We must cut carbon, not contemplate our navels…
On Friday I spent the morning sitting on the Newcastle Council Climate Committee hearing evidence from experts on the scale of the climate issue and what we would have to do to meet our Net Zero by 2030 target. The discussion was earnest and (mostly) well informed, but there was an element of “we can’t do *that* because…” There was a reasonable public audience for a Council committee meeting that didn’t have parking on the agenda (although it kinda is on it…).
What did make me smile was a Green Party activist complaining on Twitter that none of the Councillors on the committee raised the issue of economic growth.
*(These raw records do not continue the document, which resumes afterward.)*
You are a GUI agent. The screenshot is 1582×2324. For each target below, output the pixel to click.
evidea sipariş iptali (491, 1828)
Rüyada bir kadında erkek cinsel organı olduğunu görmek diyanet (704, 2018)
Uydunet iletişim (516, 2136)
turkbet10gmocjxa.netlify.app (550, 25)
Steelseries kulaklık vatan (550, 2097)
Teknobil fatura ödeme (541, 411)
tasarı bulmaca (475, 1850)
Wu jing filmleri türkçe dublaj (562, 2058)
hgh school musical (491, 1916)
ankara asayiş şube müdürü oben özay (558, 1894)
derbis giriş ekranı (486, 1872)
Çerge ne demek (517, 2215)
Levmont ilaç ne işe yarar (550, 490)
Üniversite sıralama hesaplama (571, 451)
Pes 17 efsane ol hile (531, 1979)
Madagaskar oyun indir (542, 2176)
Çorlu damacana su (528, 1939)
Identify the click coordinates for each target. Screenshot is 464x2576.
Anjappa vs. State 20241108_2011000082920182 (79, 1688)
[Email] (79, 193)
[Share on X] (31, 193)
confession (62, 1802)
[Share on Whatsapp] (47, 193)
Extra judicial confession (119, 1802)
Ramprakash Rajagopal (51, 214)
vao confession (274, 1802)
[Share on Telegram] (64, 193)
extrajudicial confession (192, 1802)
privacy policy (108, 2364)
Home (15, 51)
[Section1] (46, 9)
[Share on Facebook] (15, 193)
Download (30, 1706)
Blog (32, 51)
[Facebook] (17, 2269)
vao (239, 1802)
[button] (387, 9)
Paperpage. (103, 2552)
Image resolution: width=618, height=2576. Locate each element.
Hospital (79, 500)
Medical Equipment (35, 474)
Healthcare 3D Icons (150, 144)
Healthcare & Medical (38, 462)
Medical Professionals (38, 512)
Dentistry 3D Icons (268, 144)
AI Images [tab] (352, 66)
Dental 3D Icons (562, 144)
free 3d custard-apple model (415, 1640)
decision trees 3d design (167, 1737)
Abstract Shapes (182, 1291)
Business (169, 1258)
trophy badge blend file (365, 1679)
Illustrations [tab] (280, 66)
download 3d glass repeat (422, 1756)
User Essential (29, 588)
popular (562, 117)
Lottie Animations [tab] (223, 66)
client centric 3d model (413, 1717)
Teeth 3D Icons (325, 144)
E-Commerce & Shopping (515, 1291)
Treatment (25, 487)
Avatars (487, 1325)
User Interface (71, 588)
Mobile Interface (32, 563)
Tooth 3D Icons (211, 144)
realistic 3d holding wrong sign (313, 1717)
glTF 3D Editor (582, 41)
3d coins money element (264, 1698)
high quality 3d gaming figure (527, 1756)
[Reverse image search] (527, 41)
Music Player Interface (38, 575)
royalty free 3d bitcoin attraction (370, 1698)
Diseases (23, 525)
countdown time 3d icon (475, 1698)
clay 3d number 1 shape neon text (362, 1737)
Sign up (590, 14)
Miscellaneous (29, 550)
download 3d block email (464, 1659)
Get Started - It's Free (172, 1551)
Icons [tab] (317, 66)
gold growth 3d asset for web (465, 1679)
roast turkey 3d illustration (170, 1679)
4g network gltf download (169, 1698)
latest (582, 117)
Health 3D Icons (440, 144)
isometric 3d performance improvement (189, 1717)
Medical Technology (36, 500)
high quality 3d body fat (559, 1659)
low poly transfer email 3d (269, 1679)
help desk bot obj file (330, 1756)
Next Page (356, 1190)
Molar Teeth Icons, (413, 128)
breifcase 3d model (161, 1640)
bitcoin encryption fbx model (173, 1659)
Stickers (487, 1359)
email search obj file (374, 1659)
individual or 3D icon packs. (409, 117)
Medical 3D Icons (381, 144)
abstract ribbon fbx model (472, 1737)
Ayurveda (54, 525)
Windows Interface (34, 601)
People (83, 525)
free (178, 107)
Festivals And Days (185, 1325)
For a start, I would argue that economic growth can be decoupled from carbon emissions simply by stopping burning fossil fuels, but the real question is why on earth would somebody raise such an argument in this context?
First of all, and most importantly, the Council is in no position to change the national/global economic model. Secondly we were (rightly) focussed on what we as a Council/city can do to slash our carbon emissions quickly, not having a philosophical debate. And thirdly, raising the spectre of an outside force which will render our efforts fruitless would plant the seed of “why bother risking personal political capital on this?” in the minds of decision makers.
I coined the phrase “pragmatic environmentalism” to focus minds on the bottom line – we need to cut carbon and fast. The atmosphere doesn’t care whether a tonne of carbon is emitted under capitalism or socialism (more than half of the biggest polluters in the world are state owned). It doesn’t care whether carbon is emitted by economic growth or under a steady-state economy (a small amount of my income comes from renewable energy projects, I reinvest it in renewable energy). It doesn’t care whether carbon was emitted by a SUV stuck in traffic or by listening to whale music in a hippy commune. It’s all carbon…
All this stuff is just distracting noise, often promulgated by professional virtue signallers. We need to be lowering the barriers to action, not creating spurious hoops for people to jump through. Don’t let people throw spokes in your wheels!